Sen. Tim Scott ends 3rd GOP debate with transphobic send-off

Tim Scott, a Black man in a dark suit and red tie, gestures his right hand while standing onstage with a blue background with stars on it.
Sen. Tim Scott (R-SC) at the third GOP debate Photo: YouTube screenshot

Sen. Tim Scott (R-SC) made a quick transphobic comment at the end of the third Republican presidential debate tonight, saying, “If God made you a man, you play sports against men.” His opponent Vivek Ramaswamy also signaled support for anti-LGBTQ+ “parents’ rights” protestors at school board meetings elsewhere during the debate.

Unlike the transphobia-filled second debate, LGBTQ+ issues were barely mentioned in the third debate. Instead, moderators mostly asked the candidates about the conflict in Gaza, U.S. relations with China, restricting military aid to Ukraine, possibly banning TikTok on U.S. phones, reforming Social Security, fighting fentanyl and drug smuggling into the U.S., and other issues.

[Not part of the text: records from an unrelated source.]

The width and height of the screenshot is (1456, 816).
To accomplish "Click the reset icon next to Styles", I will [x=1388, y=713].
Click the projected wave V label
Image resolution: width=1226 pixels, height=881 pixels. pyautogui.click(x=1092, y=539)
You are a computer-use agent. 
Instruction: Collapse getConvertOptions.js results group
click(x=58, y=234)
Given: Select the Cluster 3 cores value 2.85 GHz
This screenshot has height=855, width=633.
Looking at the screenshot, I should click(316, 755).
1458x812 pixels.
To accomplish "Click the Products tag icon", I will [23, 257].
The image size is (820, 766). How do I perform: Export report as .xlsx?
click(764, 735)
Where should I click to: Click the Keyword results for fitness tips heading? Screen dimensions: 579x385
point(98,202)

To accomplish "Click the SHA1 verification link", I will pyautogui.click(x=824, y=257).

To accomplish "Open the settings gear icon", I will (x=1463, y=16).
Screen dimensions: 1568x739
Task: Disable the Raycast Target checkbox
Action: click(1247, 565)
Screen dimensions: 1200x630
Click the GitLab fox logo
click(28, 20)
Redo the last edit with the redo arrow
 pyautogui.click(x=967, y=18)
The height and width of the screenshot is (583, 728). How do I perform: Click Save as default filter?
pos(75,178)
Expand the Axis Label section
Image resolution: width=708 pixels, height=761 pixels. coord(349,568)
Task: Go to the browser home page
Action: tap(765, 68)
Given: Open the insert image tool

However, at the end of the debate, a moderator asked Scott to explain why he and not Trump would be the party’s best choice to tackle the important issues facing the country. Scott said the country should “turn back” to Christian faith, even though approximately 122 million Americans across the nation aren’t Christian.

“There is a crisis that is growing in our nation and that crisis is cultural and spiritual. We need a renewal a great awakening,” Scott said. “We should reject the Left’s valueless, faithless, fatherless society, we should turn back to faith, patriotism, and individual responsibility. We should stop choosing victimhood and start choosing victory. We should stop kneeling in protest and start kneeling in prayer.”

“There are basic truths that built this country,” he continued. “If you’re able-bodied in America, you work. If you take out a loan, you pay it back. If you committed a violent crime, you go to jail. And if God made you a man, you play sports against men. I do not just want to win the battle against Joe Biden. I want us to gather to win the war, the war for Christian conservative values that changed my life.”

Scott’s comment about athletes was very similar to a comment he made at the end of the first debate in late August.

At the end of that debate, Scott said in his closing statement, “I had the good fortune to have a mom who worked 16-hour days making sure we have food on our tables. She taught me that… if God made you a man, you play sports against men.” His line received applause from the audience.

In September 2022, Scott introduced the Parental Rights Over the Education and Care of Their Kids Act (the PROTECT Kids Act), which proposed cutting federal funding to any schools that allow transgender students to use locker room facilities matching their gender identity. 

“I introduced the PROTECT Kids Act to safeguard parental rights and ensure that children can learn in an environment free of indoctrination,” he said at the time.

Ramaswamy defends anti-LGBTQ+ “parents’ rights” groups

Earlier during the third debate, tech entrepreneur Vivek Ramaswamy said that the country’s leaders shouldn’t try to silence antisemitism with censorship. He alluded to Florida Gov. Ron DeSantis’ (R) ordering his state’s universities to disband the pro-Palestinian U.S. student group Students for Justice in Palestine (SJP). DeSantis threatened to persecute and cut government funding to any institutions that allow SJPs to exist.

“Leadership means filling that void with purpose and meaning,” Ramaswamy said. “Dilute this wokeism and antisemitism to irrelevance…. We don’t quash this with censorship because that creates a worse underbelly. We quell it through leadership, by calling it out.”

Ramaswamy then alluded to an oft-repeated Republican falsehood that U.S. Attorney General Merrick Garland had once referred to “parents complaining” at a school board meeting as “domestic terrorists.” In reality, Garland said that some violent threats made against school officials “could be equivalent to a form of domestic terrorism.”

The threats Garland referenced occurred at a time when Republicans and conservative groups encouraged angry protests at school board meetings by accusing educators of “indoctrinating” kids with concepts of anti-racism and LGBTQ+-inclusivity.

“[If you allow the government to censor unpopular views], soon they will say that if you show up at a school board meeting you’re a domestic terrorist,” Ramaswamy said during the debate.

Ramaswamy and DeSantis are the most anti-LGBTQ+ candidates seeking the presidential nomination. During the debate, former U.S. Ambassador to the United Nations Nikki Haley called Ramaswamy “scum” for mentioning her daughter’s use of TikTok after she had previously mocked him for using the video-sharing app to reach voters.

All five candidates in the third GOP debate are currently polling 44 percentage points behind the frontrunner, former President Donald Trump, even though Trump hasn’t participated in a single debate this year. If Trump wins the first presidential primary elections early in 2024, he will likely win the Republican nomination and face Biden again, just as he did in 2020.